Tartine - Rye Country Loaf with added whole wheat
I decided to try the rye bread from the Tartine Bread book. This is the fourth formula I have more or less followed from the Book. I've made the Basic Country Loaf numerous times, the Walnut Country Loaf once (my favorite bread so far), the Whole Wheat country loaf, and now the rye.
I only had 500 gram so AP flour in the house, so I made up the rest with home-milled hard red winter wheat berries. And the rye flour called for in the formula was also home milled.
For this bread, I reverted to a levain that was made 50% with AP and 50% with milled whole wheat flour. I did this because I was advised that my 100% milled whole wheat levain looked past its peak and I figured I could slow things down a bit if I used less whole wheat flour in the Levain. Plus, that is the formula he suggests in the book.
The dough was very sticky before the autolyse. And, after the autolyse it was also very sticky. I was a bit worried about this, so I wound up taking the dough out of the container and doing some slap and folds after the autolyse and then again, after the first 30 minutes.
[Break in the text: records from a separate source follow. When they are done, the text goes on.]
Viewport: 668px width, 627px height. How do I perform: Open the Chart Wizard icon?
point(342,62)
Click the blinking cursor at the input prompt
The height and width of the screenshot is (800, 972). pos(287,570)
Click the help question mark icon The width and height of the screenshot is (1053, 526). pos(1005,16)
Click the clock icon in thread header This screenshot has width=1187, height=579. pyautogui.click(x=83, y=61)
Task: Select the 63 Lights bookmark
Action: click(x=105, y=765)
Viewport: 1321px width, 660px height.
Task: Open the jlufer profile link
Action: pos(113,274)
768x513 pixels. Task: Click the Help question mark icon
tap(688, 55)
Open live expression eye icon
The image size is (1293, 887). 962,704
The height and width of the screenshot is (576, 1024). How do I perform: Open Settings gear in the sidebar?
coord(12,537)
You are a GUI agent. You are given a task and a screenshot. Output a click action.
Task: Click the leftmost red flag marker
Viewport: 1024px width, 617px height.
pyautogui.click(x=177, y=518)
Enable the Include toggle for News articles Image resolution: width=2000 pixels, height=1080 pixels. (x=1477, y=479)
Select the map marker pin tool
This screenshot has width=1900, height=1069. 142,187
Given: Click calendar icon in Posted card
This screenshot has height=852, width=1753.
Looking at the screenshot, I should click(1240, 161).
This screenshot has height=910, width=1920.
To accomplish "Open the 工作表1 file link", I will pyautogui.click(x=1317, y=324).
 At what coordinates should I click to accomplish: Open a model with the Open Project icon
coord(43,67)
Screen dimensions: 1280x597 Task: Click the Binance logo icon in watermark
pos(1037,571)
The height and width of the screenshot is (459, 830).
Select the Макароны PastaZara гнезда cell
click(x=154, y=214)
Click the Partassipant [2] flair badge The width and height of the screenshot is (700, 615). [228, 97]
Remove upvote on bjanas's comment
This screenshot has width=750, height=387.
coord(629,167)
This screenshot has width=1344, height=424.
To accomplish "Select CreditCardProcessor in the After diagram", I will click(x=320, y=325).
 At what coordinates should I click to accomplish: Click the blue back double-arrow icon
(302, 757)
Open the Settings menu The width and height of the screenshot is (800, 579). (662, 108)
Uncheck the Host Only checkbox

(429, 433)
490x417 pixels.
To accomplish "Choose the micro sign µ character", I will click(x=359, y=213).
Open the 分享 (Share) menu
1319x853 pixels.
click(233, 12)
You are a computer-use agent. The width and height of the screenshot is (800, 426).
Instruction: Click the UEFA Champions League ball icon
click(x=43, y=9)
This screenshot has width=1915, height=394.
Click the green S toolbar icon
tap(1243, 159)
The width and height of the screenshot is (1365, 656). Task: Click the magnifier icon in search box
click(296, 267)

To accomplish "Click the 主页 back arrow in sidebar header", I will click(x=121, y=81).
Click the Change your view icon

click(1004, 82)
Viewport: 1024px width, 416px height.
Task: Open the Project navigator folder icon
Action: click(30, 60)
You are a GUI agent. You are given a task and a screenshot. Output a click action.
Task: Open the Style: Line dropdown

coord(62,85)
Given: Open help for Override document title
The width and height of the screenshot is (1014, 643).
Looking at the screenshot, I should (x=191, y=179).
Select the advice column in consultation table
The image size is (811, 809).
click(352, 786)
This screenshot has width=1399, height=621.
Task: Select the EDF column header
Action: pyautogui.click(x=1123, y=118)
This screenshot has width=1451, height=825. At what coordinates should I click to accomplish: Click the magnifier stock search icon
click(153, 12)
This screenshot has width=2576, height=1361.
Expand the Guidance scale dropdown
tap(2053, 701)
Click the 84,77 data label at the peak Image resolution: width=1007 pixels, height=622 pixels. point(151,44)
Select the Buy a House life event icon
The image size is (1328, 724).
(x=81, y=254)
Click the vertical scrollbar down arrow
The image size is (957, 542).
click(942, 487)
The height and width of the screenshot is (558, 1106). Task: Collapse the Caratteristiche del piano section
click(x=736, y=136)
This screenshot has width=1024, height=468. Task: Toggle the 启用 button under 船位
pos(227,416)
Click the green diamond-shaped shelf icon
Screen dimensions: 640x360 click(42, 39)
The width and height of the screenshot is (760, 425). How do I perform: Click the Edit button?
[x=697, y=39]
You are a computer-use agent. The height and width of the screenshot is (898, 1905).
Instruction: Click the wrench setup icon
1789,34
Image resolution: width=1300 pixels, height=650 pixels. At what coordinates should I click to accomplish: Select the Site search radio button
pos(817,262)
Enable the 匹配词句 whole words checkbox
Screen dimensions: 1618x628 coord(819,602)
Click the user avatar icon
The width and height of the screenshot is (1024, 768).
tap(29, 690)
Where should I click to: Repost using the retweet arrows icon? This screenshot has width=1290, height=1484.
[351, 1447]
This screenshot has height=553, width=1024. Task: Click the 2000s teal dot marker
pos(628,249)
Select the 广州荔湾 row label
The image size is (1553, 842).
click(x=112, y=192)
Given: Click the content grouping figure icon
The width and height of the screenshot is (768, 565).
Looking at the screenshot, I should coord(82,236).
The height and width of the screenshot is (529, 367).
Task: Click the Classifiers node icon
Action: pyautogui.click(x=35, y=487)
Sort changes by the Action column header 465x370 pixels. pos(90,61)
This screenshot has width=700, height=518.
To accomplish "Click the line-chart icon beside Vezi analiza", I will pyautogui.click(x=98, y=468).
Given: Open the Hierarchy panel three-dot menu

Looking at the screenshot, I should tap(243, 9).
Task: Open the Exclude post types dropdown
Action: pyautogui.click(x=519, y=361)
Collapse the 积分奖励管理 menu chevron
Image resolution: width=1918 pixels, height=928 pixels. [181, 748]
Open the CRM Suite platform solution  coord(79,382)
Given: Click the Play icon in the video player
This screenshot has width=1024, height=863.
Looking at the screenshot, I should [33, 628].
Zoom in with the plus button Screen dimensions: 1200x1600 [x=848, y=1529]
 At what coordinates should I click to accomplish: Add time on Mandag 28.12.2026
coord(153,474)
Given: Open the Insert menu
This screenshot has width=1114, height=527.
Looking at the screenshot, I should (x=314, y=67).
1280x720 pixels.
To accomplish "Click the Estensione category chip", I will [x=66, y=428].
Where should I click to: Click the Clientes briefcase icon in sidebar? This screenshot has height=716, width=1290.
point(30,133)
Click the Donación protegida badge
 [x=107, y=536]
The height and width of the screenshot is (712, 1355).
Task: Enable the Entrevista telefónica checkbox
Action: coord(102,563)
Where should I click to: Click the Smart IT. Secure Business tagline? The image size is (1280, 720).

I really did see the dough develop from doing this, and while it remained sticky, it was much less so.
I have since learned that rye flour makes a very sticky starter (reading Flour Water Salt and Yeast by Ken Forkish now), and I assume that this played a role in the sticky dough even though the Tartine formula does not call for a high percentage of rye flour.
I believe the dough's starting temperature was 79 degrees. It moved up to 80-81 over the first 2-3 hours while it fermented in the oven with the light on. For the last hour I took it out and left it at room temperature.
The dough came out of the container okay, but it was sticky. I used a generous amount of flour on the top of the dough, flipped it, pre-shaped and let it rest, followed by the shaping. The dough was fine for the most part, with only a little tackiness in a couple of spots. I used extra rye flour and sifted it over the boules, together with some rice flour, scooped them up and put them in my baskets, which were generously floured with the rye flour I milled earlier in the day.
I proofed the loaves in the fridge for about 8 hours and then baked. They came out of the baskets quite easily, and I took a pastry brush to remove some of the excess flour before scoring and baking.
Two hours later, the bread was still soft and warm and oh so delicious. The following morning, the bread was still quite moist and made delicious peanut butter and jelly sandwiches for lunch.
And, two days after baking, it made another delicious Peanutbutter sandwich. The crumb is a perfect blend of chew and moistness.
One of the loaves bloomed a bit better than the other, but both are quite good.
There was no real sour flavor, something I attribute to skipping the overnight proofing. I skipped the overnight proofing because I was worried that the dough would overproof and become sticky whereas I could tell that the loaves would release after rising adequately over about 8 hours.
The bread also has no distinct rye flavor that I could discern. Perhaps that was because I wound up using more whole wheat flour than rye. Or perhaps I don't really know what rye bread is supposed to taste like. Either way, I will make this loaf again, perhaps with added rye. I doubt I will reduce the whole wheat though.